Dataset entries
=== Begin Enclosure ===
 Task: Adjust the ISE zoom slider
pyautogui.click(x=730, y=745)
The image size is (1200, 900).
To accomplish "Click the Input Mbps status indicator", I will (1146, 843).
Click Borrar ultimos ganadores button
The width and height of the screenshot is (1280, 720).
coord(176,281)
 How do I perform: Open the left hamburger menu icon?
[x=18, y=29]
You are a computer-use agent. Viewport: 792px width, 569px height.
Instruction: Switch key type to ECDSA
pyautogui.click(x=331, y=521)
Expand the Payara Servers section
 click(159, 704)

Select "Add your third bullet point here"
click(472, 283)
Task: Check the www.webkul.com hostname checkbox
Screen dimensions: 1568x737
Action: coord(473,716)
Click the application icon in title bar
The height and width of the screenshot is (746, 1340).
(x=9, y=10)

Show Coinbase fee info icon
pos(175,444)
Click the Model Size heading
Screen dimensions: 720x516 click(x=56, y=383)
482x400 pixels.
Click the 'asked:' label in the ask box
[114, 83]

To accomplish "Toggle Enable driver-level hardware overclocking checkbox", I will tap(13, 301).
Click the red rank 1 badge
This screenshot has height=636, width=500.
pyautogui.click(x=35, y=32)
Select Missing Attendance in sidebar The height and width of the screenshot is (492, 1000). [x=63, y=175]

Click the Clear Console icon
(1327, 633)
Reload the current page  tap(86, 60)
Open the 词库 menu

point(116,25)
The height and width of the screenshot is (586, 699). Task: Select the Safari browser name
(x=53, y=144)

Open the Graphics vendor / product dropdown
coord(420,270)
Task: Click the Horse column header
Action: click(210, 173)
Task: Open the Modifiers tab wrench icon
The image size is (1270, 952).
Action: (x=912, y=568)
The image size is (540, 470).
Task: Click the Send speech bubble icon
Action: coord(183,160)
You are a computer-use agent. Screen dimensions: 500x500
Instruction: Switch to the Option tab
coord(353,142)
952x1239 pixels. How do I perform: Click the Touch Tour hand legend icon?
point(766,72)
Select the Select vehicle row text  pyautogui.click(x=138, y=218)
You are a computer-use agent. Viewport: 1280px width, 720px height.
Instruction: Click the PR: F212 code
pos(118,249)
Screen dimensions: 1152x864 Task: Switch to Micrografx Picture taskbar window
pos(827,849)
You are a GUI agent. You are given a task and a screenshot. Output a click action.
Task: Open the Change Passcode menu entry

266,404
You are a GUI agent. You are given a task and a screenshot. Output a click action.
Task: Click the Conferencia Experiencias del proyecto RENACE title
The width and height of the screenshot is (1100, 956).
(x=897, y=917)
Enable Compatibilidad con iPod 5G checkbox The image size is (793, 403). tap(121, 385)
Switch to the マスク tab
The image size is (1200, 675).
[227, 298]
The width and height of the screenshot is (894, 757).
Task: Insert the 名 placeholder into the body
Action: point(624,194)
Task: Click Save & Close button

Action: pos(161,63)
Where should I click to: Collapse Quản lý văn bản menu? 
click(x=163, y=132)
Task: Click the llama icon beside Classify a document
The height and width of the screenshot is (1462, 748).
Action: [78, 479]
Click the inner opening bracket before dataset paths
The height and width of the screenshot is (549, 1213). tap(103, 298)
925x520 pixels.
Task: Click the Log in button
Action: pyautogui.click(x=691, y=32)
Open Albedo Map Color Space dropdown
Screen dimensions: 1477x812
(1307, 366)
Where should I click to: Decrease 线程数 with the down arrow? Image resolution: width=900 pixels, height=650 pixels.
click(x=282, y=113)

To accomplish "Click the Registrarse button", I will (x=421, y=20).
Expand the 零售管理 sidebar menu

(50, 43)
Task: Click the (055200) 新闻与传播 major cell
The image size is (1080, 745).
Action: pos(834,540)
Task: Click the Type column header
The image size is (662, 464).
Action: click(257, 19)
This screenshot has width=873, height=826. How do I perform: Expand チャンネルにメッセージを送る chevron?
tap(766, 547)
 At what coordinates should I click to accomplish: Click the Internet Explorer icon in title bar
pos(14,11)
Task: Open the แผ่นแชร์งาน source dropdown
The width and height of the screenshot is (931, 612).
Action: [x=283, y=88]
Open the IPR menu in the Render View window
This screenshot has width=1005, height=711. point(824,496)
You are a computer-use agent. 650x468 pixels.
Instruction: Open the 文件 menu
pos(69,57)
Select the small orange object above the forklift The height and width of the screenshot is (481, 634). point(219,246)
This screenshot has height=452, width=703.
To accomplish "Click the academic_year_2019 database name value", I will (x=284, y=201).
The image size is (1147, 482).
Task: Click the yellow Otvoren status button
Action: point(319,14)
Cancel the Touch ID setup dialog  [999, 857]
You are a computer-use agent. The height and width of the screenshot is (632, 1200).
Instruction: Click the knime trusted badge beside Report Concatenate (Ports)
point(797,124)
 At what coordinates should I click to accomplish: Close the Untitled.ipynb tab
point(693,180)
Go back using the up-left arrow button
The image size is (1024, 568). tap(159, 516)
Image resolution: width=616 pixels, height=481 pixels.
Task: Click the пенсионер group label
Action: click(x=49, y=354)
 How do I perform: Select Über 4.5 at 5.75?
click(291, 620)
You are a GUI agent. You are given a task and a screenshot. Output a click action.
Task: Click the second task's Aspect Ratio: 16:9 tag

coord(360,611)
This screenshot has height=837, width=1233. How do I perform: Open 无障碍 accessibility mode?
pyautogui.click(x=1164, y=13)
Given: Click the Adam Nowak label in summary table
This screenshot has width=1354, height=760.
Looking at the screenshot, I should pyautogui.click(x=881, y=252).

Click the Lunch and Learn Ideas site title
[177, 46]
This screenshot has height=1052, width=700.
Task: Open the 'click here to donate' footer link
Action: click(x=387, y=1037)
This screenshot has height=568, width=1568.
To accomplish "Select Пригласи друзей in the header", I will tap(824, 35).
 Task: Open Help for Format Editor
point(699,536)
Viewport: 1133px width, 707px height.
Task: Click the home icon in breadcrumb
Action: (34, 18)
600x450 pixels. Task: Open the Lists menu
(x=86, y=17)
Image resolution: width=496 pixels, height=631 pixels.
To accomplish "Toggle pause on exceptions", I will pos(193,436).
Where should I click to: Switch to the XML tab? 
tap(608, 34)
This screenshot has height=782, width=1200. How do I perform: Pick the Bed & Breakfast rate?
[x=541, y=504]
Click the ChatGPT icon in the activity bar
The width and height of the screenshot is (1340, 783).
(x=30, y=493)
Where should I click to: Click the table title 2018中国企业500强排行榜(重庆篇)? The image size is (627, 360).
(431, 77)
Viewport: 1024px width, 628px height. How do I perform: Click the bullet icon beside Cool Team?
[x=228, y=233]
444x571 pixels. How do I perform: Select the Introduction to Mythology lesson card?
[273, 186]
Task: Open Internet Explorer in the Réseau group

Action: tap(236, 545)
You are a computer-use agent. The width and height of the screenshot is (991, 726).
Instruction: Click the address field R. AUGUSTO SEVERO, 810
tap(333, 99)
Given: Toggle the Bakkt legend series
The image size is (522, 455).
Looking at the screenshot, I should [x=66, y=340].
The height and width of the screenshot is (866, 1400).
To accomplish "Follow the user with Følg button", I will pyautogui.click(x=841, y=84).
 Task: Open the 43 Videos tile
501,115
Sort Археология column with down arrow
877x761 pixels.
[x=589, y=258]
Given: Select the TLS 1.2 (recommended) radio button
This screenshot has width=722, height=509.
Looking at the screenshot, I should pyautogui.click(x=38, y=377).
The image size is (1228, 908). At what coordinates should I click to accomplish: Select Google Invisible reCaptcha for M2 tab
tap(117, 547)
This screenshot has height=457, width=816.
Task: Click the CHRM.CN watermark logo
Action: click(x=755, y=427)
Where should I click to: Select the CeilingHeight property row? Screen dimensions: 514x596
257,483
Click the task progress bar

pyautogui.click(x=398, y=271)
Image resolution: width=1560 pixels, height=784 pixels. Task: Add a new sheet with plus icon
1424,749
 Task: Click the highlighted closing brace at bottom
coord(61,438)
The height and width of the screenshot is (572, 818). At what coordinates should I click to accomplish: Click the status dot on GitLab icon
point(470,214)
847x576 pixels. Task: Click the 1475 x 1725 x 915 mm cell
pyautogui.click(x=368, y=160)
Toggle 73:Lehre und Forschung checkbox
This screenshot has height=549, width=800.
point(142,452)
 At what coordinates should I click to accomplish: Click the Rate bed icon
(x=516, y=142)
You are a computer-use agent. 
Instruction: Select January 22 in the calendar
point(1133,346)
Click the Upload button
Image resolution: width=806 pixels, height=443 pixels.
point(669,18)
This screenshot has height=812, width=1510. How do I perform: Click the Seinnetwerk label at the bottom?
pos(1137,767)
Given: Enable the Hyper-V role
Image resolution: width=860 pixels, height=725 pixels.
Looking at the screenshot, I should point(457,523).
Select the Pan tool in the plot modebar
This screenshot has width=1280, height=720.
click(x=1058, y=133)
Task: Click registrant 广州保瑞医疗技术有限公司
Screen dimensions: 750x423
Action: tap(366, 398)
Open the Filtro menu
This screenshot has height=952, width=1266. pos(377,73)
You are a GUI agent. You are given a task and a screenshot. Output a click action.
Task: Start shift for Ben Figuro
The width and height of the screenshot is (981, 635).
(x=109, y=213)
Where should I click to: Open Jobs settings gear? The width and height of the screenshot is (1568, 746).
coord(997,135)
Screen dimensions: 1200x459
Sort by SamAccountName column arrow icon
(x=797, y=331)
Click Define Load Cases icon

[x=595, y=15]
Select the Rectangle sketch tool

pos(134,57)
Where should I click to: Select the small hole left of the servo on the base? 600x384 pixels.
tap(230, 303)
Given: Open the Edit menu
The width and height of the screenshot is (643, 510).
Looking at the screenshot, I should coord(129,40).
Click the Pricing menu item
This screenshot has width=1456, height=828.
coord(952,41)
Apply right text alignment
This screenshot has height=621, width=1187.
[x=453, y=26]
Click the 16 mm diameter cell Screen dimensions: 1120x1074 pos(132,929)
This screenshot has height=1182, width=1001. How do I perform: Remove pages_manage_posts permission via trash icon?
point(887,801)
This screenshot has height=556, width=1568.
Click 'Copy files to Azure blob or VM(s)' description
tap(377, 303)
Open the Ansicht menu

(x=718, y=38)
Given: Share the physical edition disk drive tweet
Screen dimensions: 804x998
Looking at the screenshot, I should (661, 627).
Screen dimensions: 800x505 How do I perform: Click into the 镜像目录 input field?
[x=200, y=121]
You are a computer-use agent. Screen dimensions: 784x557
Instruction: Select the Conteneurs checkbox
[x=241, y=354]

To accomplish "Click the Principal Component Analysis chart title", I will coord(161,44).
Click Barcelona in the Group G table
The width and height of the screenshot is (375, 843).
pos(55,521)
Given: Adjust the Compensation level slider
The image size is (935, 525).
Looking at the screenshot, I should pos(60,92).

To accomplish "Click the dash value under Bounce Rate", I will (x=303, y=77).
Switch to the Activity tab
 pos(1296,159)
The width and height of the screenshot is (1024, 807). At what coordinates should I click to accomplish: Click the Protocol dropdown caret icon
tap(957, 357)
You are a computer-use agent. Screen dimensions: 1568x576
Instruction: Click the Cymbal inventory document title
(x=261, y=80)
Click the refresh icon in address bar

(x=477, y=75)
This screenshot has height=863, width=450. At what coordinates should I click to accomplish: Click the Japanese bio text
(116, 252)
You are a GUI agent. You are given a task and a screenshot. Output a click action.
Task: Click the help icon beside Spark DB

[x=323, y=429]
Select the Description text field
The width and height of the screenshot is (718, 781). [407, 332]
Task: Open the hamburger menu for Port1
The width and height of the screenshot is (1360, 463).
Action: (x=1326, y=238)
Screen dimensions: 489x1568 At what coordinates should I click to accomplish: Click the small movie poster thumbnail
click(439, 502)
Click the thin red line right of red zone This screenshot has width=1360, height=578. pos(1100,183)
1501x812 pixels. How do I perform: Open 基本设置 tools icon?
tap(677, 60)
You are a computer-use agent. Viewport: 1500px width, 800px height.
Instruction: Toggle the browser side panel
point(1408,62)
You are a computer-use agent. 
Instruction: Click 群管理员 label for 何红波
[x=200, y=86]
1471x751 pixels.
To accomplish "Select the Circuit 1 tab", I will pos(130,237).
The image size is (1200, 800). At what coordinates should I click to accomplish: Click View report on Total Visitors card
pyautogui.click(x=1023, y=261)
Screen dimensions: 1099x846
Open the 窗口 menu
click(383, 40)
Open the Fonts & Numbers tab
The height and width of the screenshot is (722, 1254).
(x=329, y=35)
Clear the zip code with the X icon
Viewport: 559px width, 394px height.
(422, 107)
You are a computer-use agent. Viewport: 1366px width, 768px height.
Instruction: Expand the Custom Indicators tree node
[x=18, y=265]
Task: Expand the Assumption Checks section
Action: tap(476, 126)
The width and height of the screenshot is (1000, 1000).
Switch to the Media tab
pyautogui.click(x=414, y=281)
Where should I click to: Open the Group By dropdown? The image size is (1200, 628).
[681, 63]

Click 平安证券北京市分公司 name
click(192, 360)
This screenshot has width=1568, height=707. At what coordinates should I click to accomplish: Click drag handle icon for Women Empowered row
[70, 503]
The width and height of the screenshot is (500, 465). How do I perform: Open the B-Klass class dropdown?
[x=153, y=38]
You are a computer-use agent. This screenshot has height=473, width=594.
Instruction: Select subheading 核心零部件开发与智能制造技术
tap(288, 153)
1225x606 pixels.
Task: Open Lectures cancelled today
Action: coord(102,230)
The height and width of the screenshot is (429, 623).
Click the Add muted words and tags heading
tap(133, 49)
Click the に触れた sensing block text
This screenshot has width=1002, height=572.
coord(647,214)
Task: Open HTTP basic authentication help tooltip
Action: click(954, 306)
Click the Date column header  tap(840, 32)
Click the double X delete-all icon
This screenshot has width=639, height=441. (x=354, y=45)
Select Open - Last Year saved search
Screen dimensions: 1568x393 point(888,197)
=== End Enclosure ===
Go through the entries above and report how many lines hold the word "Enable". Nothing but the number is needed.

3